Healthcare professionals should report serious adverse reactions following the administration of WinRho SDF to Saol Therapeutics Inc. at 1-833-644-4216 or FDA’s MedWatch reporting system by phone (1-800-FDA-1088).

7. Drug Interactions

7.1 Live Virus Vaccines

Administration of WinRho SDF concomitantly with other drugs has not been evaluated. Passive transfer of antibodies may transiently impair the immune response to live attenuated virus vaccines such as measles, mumps, rubella, and varicella (see Patient Counseling Information [17.1]). Do not give immunization with live vaccines within 3 months after WinRho SDF administration.

8.1. Pregnancy

Risk Summary

For the treatment of ITP, there is no human data or animal data available to establish the presence or absence of drug-associated risk.
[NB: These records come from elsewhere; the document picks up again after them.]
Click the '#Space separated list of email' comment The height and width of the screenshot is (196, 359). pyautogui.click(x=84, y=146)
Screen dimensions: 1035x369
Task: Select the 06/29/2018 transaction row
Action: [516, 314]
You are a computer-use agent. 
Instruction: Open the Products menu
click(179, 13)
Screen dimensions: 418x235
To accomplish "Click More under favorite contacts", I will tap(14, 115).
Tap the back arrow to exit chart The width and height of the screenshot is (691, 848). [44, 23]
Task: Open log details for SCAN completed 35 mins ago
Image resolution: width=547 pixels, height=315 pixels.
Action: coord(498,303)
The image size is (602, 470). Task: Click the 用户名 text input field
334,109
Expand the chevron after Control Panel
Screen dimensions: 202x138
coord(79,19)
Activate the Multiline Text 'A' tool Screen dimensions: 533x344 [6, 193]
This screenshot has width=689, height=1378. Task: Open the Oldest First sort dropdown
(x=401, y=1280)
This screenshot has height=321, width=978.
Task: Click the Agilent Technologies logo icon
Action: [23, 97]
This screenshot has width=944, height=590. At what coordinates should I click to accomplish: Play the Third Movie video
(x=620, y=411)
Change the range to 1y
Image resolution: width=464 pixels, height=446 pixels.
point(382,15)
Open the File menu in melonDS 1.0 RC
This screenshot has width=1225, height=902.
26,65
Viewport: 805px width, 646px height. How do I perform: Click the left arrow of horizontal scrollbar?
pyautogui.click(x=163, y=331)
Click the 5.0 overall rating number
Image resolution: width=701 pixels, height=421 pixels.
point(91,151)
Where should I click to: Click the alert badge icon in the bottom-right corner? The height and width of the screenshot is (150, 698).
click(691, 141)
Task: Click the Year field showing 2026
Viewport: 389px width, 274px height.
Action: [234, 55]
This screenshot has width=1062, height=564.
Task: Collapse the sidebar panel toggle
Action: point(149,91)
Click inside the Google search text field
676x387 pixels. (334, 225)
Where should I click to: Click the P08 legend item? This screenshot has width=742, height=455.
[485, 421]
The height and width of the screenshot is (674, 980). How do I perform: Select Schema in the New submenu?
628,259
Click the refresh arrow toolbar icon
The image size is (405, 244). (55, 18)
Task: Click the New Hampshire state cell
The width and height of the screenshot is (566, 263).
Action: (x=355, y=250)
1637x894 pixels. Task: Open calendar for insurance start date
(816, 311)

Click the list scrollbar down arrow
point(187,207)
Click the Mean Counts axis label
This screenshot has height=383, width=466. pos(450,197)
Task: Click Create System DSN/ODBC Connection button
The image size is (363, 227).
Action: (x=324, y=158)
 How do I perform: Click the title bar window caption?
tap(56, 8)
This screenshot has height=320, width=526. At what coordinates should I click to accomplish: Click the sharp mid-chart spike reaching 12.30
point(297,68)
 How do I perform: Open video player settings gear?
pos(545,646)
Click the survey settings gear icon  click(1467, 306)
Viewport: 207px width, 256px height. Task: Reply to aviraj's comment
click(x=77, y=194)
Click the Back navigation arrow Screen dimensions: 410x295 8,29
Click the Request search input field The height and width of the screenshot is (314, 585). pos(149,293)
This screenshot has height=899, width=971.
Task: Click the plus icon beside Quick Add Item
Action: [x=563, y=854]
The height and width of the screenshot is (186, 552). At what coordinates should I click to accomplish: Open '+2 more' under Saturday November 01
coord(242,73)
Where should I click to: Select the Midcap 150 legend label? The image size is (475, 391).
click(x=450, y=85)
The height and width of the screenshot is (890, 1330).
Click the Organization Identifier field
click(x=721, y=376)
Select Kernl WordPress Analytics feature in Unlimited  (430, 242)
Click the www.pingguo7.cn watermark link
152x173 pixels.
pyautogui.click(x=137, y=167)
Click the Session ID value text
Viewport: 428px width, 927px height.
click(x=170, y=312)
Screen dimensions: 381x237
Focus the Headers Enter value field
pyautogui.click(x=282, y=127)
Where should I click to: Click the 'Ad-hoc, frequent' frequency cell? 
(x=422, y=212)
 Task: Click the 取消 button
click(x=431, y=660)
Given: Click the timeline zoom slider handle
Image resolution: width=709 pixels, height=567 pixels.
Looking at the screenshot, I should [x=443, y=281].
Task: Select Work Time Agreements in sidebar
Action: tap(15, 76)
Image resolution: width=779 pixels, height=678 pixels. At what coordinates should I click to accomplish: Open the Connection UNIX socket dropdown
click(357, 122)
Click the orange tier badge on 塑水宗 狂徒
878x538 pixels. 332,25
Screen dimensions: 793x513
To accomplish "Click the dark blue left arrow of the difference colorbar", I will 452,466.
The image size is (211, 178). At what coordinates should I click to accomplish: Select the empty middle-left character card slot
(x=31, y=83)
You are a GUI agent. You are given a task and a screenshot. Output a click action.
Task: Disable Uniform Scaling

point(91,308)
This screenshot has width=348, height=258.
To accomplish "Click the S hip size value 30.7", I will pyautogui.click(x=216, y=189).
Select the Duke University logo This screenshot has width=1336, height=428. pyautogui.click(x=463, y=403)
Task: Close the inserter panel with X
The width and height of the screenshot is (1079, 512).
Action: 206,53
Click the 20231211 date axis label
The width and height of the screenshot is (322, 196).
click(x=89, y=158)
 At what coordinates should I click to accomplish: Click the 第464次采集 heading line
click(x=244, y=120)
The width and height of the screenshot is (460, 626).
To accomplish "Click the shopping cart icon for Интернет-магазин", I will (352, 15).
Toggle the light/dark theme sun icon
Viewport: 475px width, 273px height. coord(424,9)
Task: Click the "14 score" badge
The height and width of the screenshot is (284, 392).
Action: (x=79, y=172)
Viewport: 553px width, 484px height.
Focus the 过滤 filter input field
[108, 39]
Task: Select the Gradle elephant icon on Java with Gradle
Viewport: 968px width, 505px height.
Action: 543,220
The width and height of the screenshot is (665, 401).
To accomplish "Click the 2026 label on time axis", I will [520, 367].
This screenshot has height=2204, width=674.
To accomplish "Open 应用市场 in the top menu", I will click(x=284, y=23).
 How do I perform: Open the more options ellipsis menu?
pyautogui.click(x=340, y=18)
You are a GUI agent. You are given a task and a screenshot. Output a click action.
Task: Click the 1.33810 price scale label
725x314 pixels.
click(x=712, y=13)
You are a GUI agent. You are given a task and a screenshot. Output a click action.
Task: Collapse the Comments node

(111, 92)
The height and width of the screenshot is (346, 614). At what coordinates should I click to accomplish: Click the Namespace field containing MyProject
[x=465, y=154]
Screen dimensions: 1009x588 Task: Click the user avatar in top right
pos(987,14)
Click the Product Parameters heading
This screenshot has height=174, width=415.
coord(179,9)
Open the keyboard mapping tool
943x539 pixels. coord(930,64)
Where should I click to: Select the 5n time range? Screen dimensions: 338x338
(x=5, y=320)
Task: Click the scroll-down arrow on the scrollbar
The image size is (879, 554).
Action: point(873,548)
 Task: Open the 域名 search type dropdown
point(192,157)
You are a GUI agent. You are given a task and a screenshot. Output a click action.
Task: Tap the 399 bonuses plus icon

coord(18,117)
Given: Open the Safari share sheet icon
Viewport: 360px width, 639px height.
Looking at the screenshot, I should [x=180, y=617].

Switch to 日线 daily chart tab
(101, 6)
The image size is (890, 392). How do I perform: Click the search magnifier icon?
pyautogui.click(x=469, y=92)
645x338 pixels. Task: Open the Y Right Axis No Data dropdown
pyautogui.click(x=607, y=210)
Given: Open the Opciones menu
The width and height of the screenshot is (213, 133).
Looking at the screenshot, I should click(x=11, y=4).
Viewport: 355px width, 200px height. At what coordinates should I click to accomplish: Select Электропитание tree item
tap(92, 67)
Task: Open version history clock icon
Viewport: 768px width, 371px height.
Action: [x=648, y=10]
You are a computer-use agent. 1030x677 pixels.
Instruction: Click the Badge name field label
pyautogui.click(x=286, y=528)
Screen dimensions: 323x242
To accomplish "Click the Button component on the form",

When administered to pregnant women in a clinical trial to evaluate WinRho SDF for suppression of Rh isoimmunization [see Clinical Studies (14.2)] following dosing regimens similar to Table 2 [see Dosing and Administration (2.1)], WinRho SDF was not shown to harm the fetus or newborn.12

8.2. Lactation

Risk Summary

There is no information regarding the presence of WinRho SDF in human milk, the effect on the breastfed infant, and the effects on milk production. The developmental and health benefits of breastfeeding should be considered along with the mother’s clinical need for WinRho SDF and any potential adverse effects on the breastfed infant from WinRho SDF or from the underlying maternal condition.

8.4. Pediatric Use

The safety and effectiveness of WinRho SDF has been evaluated for the treatment of chronic or acute ITP in children and in children (<16 years of age) with ITP secondary to HIV infection [see Adverse Reactions (6.2)]. The dosing recommendation in the treatment of children with ITP is the same as in adults [see Dosage and Administration (2.1)].

8.5. Geriatric Use

8.5 Geriatric Use

Clinical studies of WinRho SDF did not include sufficient numbers of subjects aged 65 and over to determine whether they respond differently from younger subjects. Post marketing clinical experience suggests that patients of advanced age (age over 65) with co-morbid conditions including but not limited to cardio-respiratory decompensation, renal failure or insufficiency or prothrombotic conditions are at increased risk of developing serious complications from acute hemolytic reactions such as IVH. Patients receiving doses in excess of 300 IU/kg of WinRho SDF may also be at an increased risk of developing increased hemolysis. Fatal outcomes associated with IVH and its complications have occurred most frequently in patients of advanced age (age over 65) with co-morbid conditions.

Given the prevalence of co-morbid conditions and concomitant drug therapy in geriatric patients, consider starting at the low end of the dosing range when using WinRho SDF in this population.